The Grand Tour of Belem

February 5, 2007
Day 495

Before I left Macapa, Eduardo gave me his friend's contact information in Belem, and today we met up for a tour of the city. Juscelino, also from couchsurfing, was friends with Eduardo for many years before Eduardo moved to Macapa. Juscelino somehow managed to get away from his job at a bank for a few hours to meet up with me.

We started out by walkingpast many Catholic cathedrals, which are ubiquitous in Latin America. Juscelino was thirsty, so we got coconuts from a street vendor (you can buy them for twenty-five cents here; not as fun as chopping them down yourself, but refreshing nevertheless). Next we went to an old fort protecting the Amazon River, but it was closed. We also went to an art museum that was closed. Despite being a Monday, none of the tourist attractions seemed to be open. I guess Brazilians have four-day weekends as a rule.

We also walked through a lot of nice parks. "Never walk through here at night," Juscelino said to me as we strolled through one of them. Apparently, the friendly police officer who kept vigil all day went home at sunset, making the place quite dangerous. However, I was assured that the park one block away would be perfectly safe at night. "Lots of people come here all the time," I was explained. This all was terribly confusing to me. Safe and dangerous places are right next to each other. The locals all know this because they've lived there their entire lives, but the tourists don't know because they just got here. Apparently all of Brazil is like this, which explains the high amount of crimes committed against tourists here.

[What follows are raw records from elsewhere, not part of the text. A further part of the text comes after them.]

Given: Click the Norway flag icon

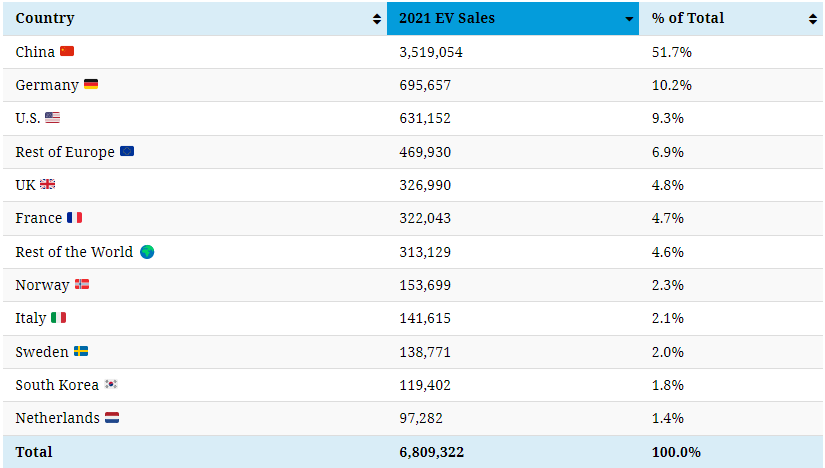Looking at the screenshot, I should [82, 285].
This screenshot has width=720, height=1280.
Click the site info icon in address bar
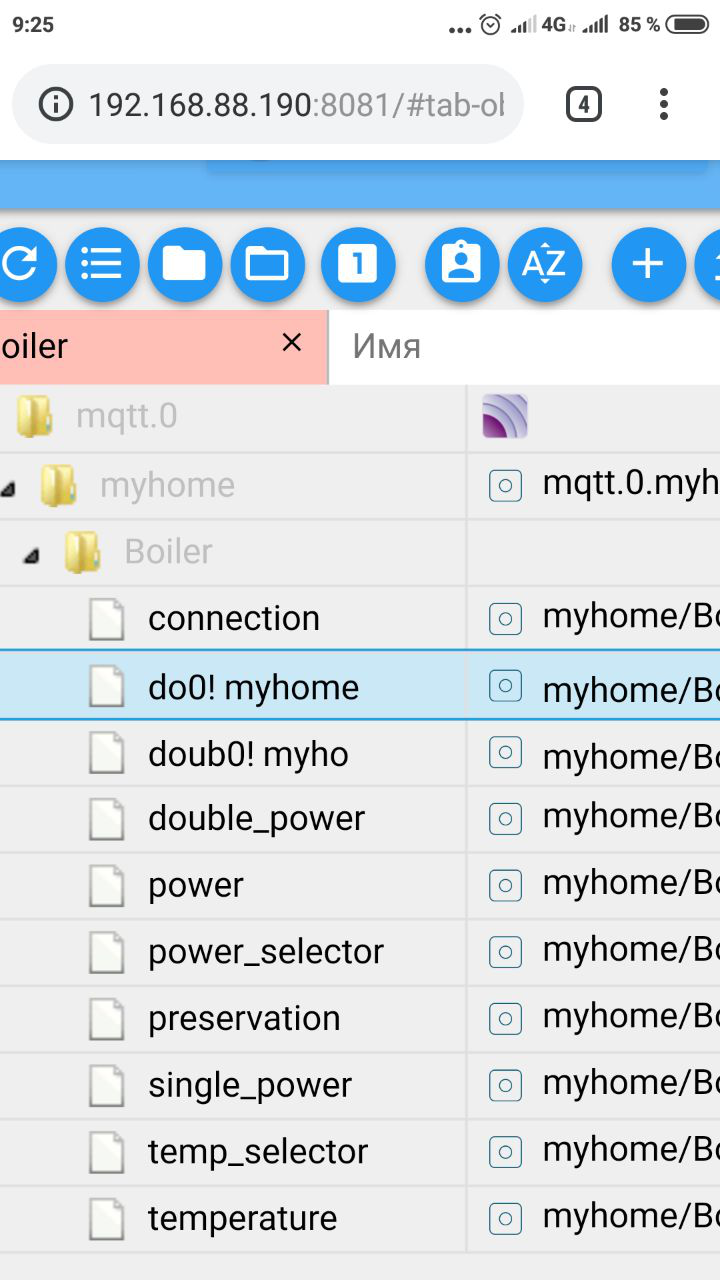(55, 103)
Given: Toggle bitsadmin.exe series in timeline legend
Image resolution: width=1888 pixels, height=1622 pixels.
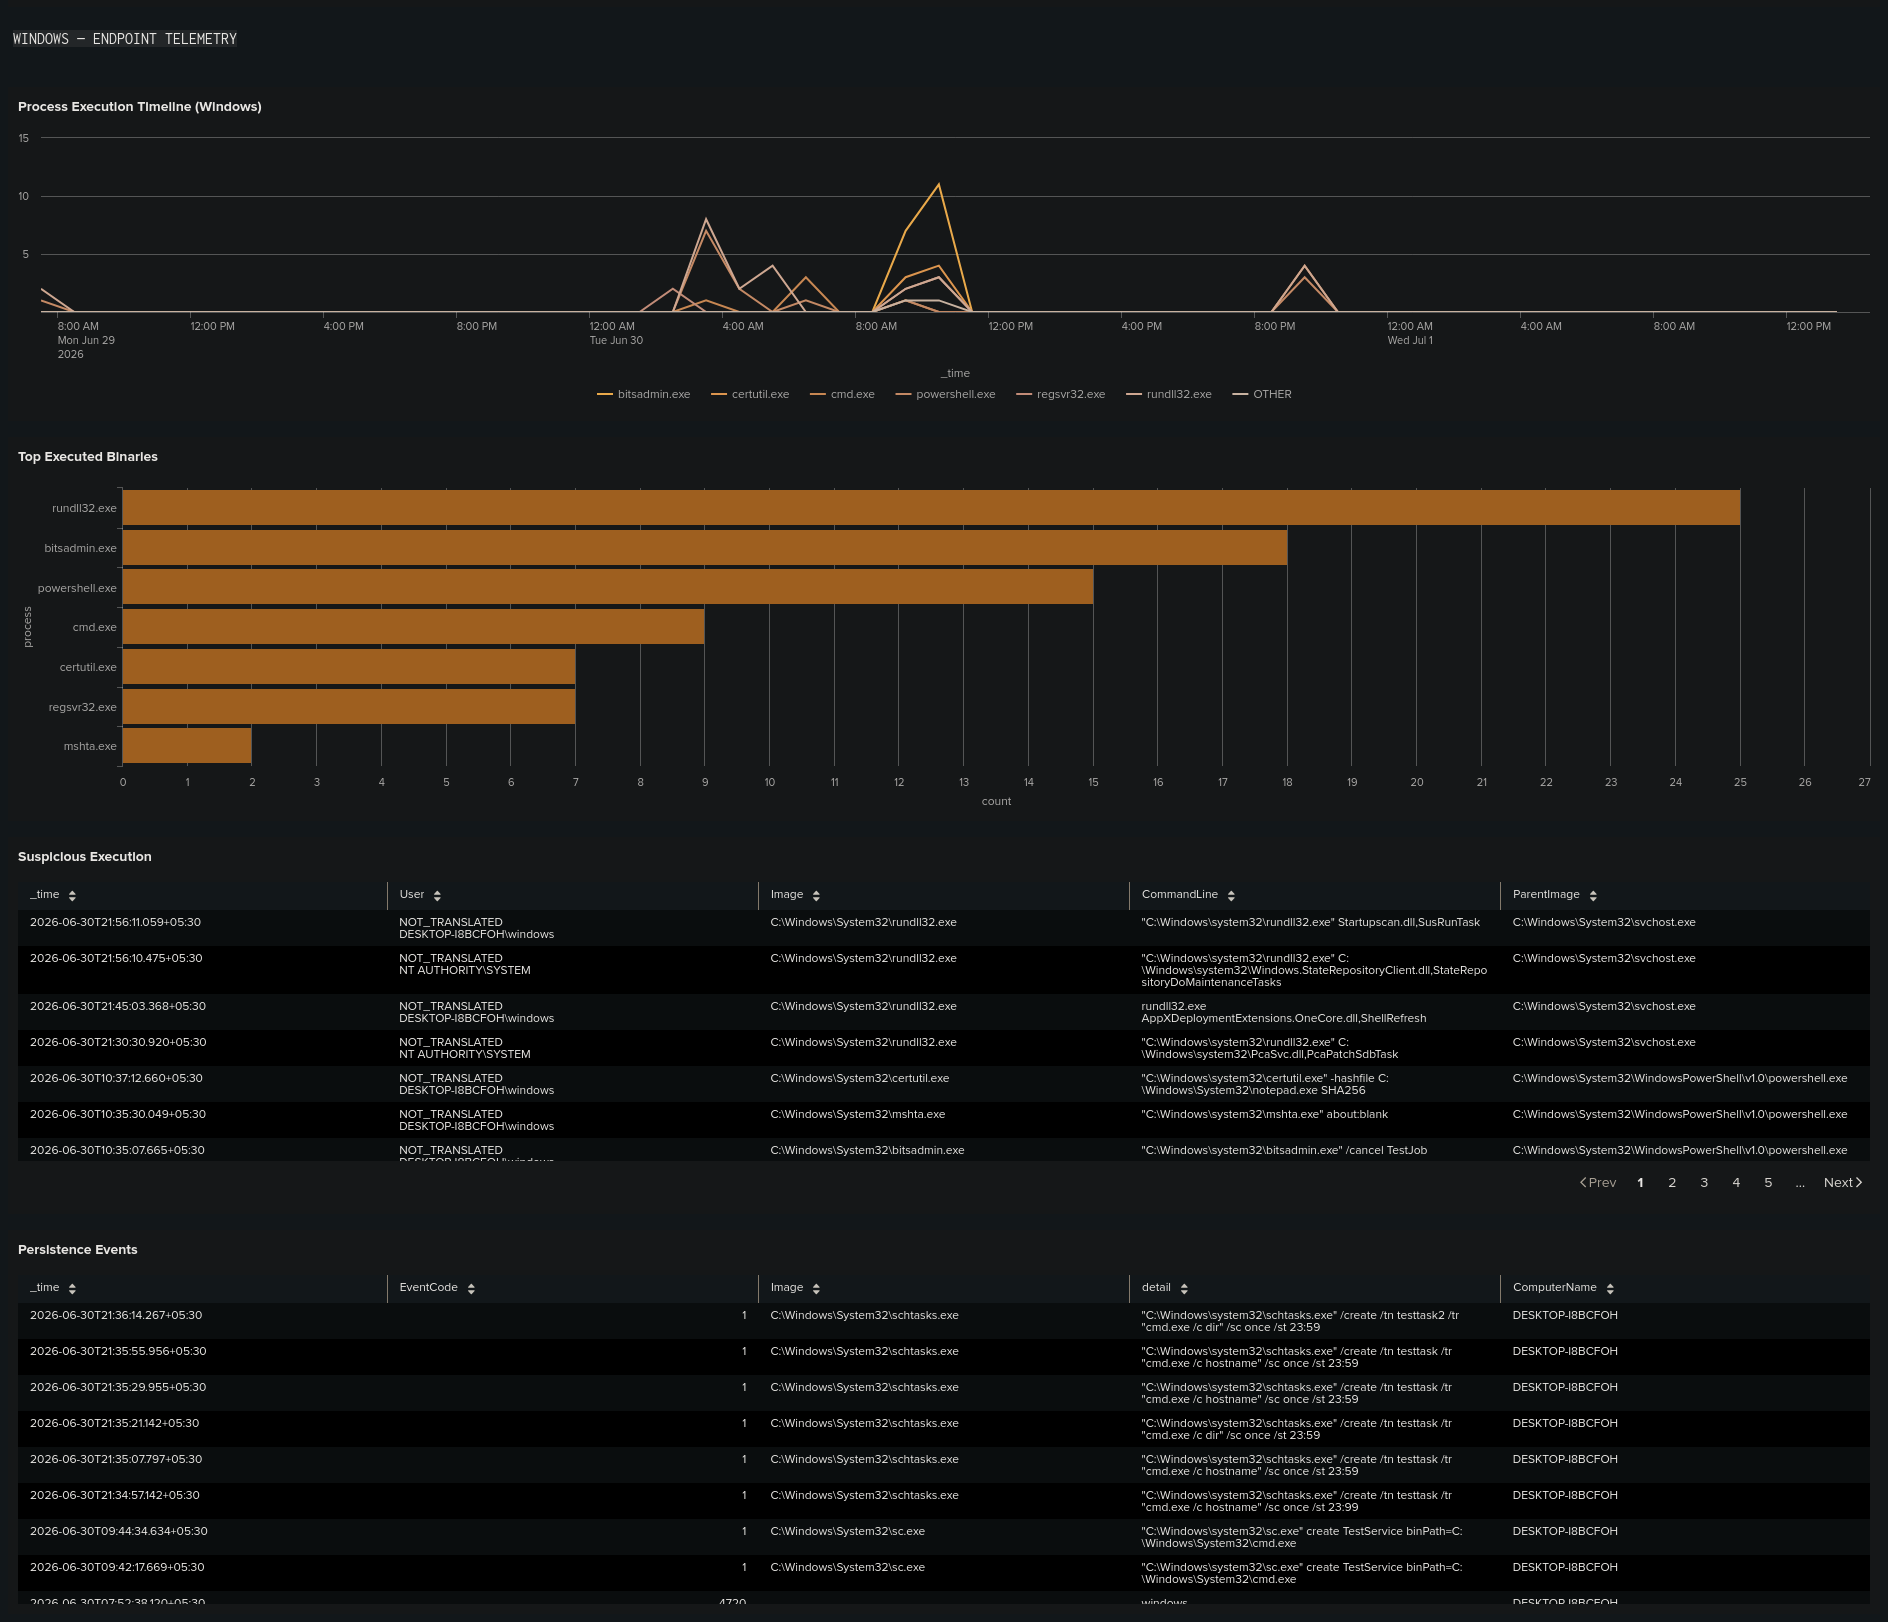Looking at the screenshot, I should point(643,394).
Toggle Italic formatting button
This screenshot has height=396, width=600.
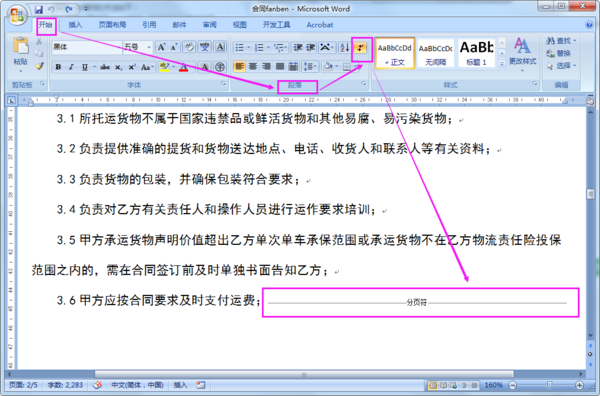tap(71, 67)
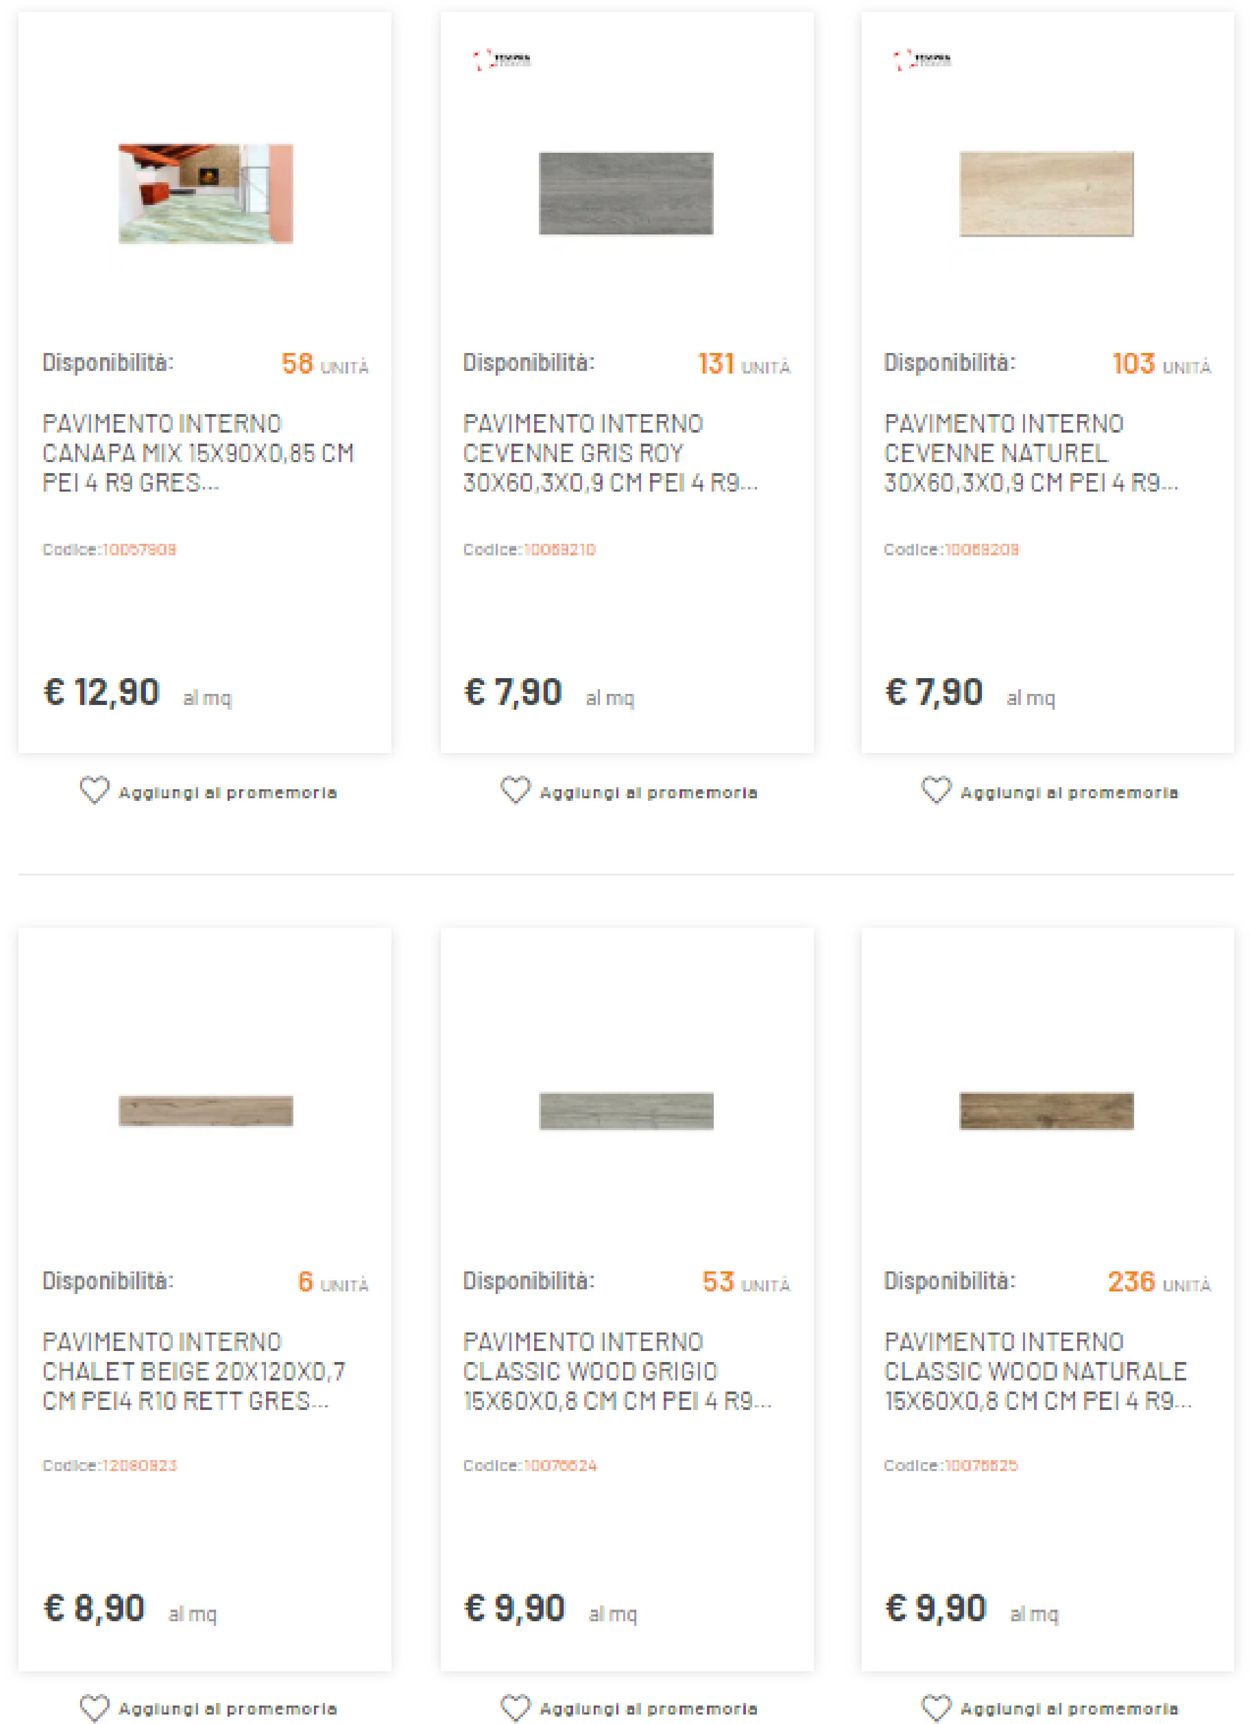Open Cevenne Naturel beige tile image
This screenshot has width=1250, height=1724.
pyautogui.click(x=1047, y=193)
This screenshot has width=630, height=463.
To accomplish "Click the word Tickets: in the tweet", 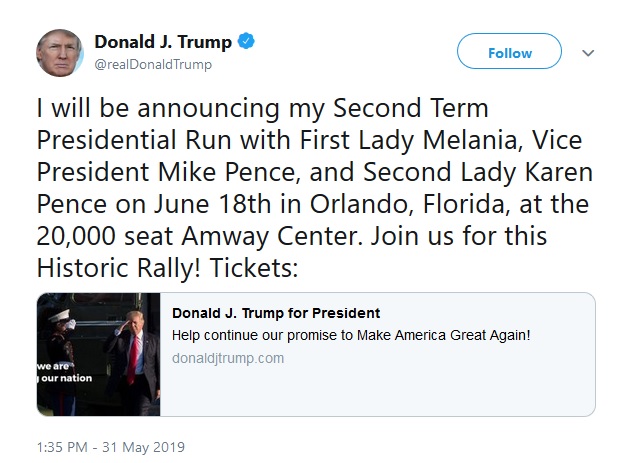I will [x=254, y=268].
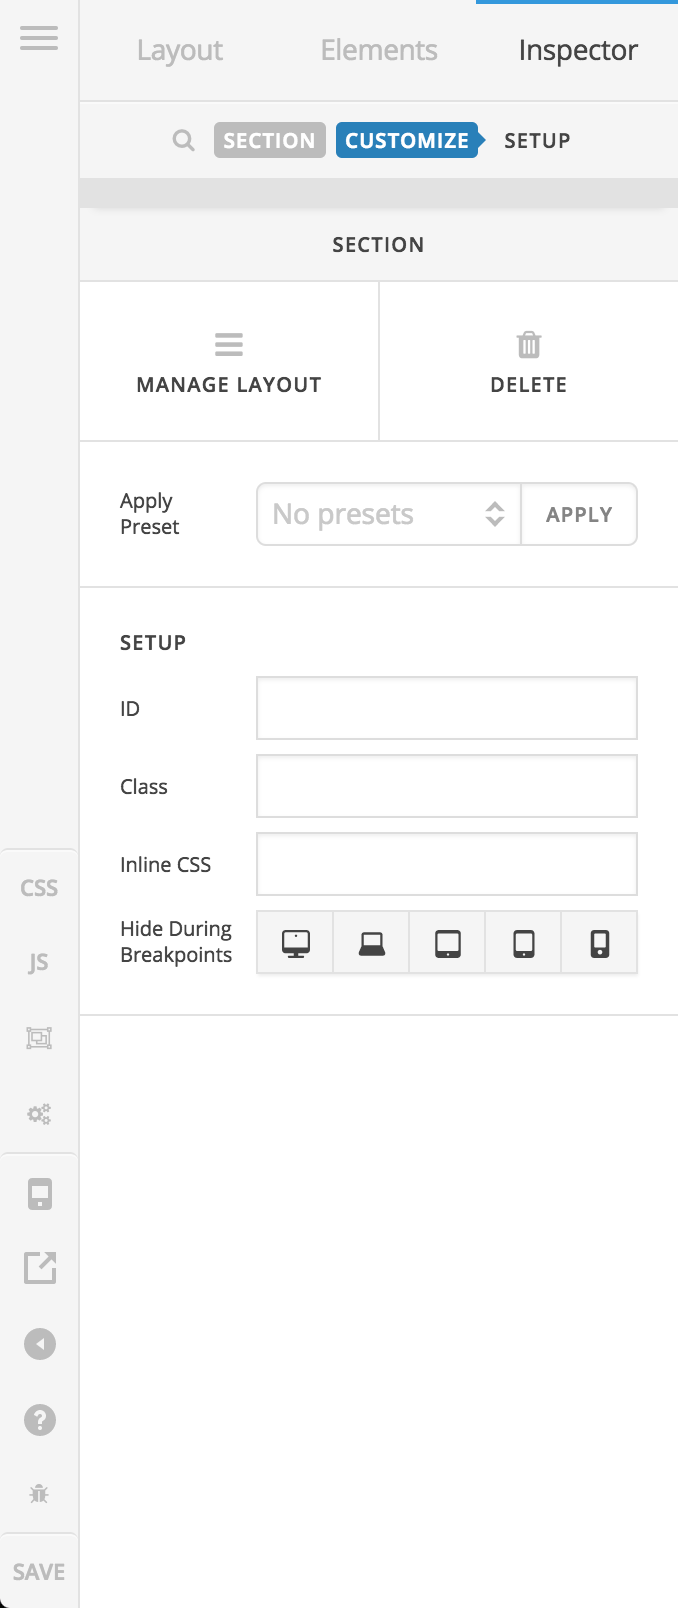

To end our meeting, Juscelino and I went out to lunch at a pay-by-the-kilo restaurant. The food was plentiful and delicious. It was great eating freshly grilled meat again. I had been living far too long on vegetables and rice alone. Similar restaurants are common in Brazil, but I'll have to be careful because they're not the same as American buffets. If you want that extra helping of mashed potatoes, you'll have to pay for it.

After lunch, Juscelino had to go back to work. It was once again great meeting up with a local who could show me around town and discuss his culture. Belem seemed dirty and dangerous at first, but now it's starting to grow on me.